**** Source data ****

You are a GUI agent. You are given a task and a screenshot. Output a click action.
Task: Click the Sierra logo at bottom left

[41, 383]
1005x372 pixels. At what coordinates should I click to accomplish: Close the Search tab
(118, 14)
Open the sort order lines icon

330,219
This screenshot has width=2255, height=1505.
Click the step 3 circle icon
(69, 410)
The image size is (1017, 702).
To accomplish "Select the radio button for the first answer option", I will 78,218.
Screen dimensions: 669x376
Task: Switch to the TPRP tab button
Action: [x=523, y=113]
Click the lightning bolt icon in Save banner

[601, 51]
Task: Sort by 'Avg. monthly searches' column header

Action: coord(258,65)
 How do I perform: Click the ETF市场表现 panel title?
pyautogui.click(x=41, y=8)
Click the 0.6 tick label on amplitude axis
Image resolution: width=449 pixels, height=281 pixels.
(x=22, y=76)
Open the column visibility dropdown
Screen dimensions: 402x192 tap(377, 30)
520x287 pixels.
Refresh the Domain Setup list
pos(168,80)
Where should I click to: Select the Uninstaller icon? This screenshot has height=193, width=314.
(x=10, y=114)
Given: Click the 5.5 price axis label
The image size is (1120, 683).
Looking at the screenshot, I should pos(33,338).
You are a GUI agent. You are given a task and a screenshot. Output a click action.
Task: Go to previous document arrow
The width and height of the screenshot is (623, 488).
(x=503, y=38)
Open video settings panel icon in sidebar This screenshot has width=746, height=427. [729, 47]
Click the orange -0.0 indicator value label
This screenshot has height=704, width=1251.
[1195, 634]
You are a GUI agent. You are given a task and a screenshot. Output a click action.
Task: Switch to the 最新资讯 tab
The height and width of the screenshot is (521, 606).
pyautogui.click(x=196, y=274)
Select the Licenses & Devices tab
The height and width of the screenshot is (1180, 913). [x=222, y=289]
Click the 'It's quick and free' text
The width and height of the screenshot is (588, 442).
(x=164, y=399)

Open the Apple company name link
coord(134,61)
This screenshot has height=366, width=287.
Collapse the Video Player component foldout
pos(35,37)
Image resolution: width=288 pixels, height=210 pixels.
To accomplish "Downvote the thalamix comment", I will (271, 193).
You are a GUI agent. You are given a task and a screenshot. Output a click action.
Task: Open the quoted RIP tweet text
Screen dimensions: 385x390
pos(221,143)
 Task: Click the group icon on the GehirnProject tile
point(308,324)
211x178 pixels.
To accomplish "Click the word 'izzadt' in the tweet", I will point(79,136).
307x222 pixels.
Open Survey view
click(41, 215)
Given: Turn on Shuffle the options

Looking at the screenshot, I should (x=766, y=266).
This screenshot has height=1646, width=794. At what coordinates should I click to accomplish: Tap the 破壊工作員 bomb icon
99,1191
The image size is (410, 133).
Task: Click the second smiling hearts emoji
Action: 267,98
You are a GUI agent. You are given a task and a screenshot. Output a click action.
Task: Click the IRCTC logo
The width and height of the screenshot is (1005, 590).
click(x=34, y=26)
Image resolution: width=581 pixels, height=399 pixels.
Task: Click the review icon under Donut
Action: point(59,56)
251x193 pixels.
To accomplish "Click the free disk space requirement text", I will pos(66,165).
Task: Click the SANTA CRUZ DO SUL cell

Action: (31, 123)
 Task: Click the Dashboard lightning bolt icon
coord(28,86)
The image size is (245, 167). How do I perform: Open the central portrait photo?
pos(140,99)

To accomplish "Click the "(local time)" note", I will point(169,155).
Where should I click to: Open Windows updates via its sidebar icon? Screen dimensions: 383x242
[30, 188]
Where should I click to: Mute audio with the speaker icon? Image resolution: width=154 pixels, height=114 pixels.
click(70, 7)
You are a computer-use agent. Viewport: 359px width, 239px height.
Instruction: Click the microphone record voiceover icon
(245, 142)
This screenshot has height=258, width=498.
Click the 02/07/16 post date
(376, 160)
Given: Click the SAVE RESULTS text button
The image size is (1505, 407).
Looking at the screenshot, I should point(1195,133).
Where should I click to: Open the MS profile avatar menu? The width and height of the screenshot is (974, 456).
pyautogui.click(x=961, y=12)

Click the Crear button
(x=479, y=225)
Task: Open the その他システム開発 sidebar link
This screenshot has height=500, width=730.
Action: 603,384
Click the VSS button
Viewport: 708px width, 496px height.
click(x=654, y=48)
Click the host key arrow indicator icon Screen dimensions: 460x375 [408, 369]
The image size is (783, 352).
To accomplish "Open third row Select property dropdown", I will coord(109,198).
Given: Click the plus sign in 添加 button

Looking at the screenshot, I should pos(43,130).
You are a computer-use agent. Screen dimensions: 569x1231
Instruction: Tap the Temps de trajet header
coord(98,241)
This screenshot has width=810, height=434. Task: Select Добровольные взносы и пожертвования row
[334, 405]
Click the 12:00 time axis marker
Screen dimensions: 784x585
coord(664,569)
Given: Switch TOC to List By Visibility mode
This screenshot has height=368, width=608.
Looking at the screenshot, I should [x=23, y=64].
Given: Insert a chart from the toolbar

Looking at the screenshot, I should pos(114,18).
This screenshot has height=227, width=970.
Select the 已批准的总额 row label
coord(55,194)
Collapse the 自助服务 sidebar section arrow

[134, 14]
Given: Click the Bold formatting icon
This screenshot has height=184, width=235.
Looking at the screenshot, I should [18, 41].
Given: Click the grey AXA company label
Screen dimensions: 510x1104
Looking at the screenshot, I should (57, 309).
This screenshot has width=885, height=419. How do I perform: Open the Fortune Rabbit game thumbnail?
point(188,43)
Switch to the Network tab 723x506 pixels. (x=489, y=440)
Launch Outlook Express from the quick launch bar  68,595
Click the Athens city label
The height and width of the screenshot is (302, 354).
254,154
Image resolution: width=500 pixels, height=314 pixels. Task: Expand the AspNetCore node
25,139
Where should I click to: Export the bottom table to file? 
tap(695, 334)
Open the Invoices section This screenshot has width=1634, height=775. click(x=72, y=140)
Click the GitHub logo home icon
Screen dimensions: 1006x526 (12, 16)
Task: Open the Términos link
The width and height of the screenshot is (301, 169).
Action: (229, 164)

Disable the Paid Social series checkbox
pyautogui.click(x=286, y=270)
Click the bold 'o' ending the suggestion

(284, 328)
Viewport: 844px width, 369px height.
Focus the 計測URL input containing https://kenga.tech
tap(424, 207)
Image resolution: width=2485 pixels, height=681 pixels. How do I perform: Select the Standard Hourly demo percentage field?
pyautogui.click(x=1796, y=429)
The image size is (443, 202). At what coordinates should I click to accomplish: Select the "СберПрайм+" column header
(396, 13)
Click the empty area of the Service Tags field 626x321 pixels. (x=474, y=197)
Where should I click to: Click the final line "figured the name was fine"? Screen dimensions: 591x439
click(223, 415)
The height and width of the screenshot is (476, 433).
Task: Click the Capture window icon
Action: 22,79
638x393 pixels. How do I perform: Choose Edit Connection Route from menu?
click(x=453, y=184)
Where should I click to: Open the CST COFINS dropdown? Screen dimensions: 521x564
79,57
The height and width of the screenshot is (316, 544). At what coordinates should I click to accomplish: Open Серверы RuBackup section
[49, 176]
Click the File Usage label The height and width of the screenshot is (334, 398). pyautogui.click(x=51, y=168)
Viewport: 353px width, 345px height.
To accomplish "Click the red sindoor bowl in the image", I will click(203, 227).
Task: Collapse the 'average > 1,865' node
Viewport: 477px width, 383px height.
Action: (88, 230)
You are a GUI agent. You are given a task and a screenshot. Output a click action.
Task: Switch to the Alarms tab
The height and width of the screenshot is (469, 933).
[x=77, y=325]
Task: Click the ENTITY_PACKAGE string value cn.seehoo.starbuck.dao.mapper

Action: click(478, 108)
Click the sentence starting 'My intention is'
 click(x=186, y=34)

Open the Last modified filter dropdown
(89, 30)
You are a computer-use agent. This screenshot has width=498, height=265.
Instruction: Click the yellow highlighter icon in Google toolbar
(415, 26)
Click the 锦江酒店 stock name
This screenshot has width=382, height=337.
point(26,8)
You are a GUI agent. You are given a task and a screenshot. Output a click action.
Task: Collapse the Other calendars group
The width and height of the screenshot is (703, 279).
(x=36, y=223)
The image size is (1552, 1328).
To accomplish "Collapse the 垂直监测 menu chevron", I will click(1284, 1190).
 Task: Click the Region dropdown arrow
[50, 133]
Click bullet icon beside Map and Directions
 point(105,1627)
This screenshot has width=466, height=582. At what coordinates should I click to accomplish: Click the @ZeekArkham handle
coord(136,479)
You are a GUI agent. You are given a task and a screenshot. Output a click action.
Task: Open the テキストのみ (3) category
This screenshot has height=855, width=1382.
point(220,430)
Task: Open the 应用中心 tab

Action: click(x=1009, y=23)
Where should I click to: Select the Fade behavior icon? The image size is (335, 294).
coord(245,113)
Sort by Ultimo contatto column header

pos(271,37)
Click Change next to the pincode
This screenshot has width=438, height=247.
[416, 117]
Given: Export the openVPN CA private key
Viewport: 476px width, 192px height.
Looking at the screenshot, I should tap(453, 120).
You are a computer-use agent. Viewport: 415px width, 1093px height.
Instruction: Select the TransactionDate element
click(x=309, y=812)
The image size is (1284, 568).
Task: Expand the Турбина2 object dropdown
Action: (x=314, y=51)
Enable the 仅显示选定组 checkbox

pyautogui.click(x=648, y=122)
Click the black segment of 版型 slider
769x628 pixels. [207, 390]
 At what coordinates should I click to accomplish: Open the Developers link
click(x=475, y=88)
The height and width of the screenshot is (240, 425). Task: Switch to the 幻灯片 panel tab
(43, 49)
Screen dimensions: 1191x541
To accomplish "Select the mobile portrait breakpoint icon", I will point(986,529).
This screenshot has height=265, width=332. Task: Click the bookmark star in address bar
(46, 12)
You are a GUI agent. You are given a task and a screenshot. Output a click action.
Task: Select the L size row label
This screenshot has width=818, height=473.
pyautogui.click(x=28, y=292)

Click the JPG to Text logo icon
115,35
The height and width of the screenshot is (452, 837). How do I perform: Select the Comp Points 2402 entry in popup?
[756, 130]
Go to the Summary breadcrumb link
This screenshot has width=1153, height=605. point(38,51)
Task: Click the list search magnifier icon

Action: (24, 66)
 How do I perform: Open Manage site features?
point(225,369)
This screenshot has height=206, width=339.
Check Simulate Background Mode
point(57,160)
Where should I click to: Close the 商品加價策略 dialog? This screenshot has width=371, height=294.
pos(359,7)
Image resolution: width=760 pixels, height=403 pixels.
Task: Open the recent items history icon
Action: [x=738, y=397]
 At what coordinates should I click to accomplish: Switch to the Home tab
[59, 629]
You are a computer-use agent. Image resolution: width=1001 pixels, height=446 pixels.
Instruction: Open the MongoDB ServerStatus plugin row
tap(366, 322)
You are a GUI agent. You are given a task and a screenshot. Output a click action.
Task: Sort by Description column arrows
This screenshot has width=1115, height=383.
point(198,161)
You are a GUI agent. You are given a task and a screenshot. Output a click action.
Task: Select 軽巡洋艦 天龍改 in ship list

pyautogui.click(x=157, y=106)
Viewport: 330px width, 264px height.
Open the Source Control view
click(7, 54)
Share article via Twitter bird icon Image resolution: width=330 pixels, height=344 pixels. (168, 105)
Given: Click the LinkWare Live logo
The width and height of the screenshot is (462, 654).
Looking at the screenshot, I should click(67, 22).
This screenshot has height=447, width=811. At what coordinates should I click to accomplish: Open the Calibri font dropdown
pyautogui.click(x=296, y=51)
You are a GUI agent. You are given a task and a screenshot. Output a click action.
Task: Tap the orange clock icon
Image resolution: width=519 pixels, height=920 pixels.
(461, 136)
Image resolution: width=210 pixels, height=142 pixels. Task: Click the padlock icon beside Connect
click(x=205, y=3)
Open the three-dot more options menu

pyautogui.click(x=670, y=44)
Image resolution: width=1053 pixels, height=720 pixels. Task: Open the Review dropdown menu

****

Exactly as they stand, set down the lines from the top of the data through the line with "The image size is (1017, 702).".

[Response area]
You are a GUI agent. You are given a task and a screenshot. Output a click action.
Task: Click the Sierra logo at bottom left

[41, 383]
1005x372 pixels. At what coordinates should I click to accomplish: Close the Search tab
(118, 14)
Open the sort order lines icon

330,219
This screenshot has width=2255, height=1505.
Click the step 3 circle icon
(69, 410)
The image size is (1017, 702).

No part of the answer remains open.